Verilen Metin:
Bakanlık olarak geçen yıl Tarım Orman Şurası'nı topladıklarını anımsatan Pakdemirli, Türkiye'de tarımın futboldan daha fazla konuşulan ve yorum yapılan bir konu olduğunu ile getirdi. Pakdemirli, şuradan çıkardıkları dersleri iş planı haline getirerek kamuoyuyla paylaştıklarını belirterek, bu süreçte 5 yıllık iş planıyla şuranın 5 yılda bir tekrarlanmasını ve 25 yıla ışık tutmasını hedeflediklerini anlattı. Cumhuriyet tarihinin en önemli kampanyalarından birini düzenleyerek Geleceğe Nefes Kampanyası'nı yaptıklarına işaret eden Pakdemirli, bu sayede 1 milyonun üzerinde insanın 13 milyonun üzerinde fidanı toprakla buluşturduğunu hatırlattı.

Görevler:
a. Metne göre Geleceğe Nefes Kampanyası'yla kaç fidan toprakla buluşturuldu?
b. Metinde "Bakanlık olarak geçen" ifadesinden "toprakla buluşturduğunu hatırlattı." ifadesine kadar olan bölümü alıntılayın.

Sağlanan Materyal:
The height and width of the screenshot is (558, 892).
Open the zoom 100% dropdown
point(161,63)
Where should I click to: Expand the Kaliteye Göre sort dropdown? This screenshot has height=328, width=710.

Çözüm Listesi:
a. 13 milyonun üzerinde fidan toprakla buluşturuldu.

b.
Bakanlık olarak geçen yıl Tarım Orman Şurası'nı topladıklarını anımsatan Pakdemirli, Türkiye'de tarımın futboldan daha fazla konuşulan ve yorum yapılan bir konu olduğunu ile getirdi. Pakdemirli, şuradan çıkardıkları dersleri iş planı haline getirerek kamuoyuyla paylaştıklarını belirterek, bu süreçte 5 yıllık iş planıyla şuranın 5 yılda bir tekrarlanmasını ve 25 yıla ışık tutmasını hedeflediklerini anlattı. Cumhuriyet tarihinin en önemli kampanyalarından birini düzenleyerek Geleceğe Nefes Kampanyası'nı yaptıklarına işaret eden Pakdemirli, bu sayede 1 milyonun üzerinde insanın 13 milyonun üzerinde fidanı toprakla buluşturduğunu hatırlattı.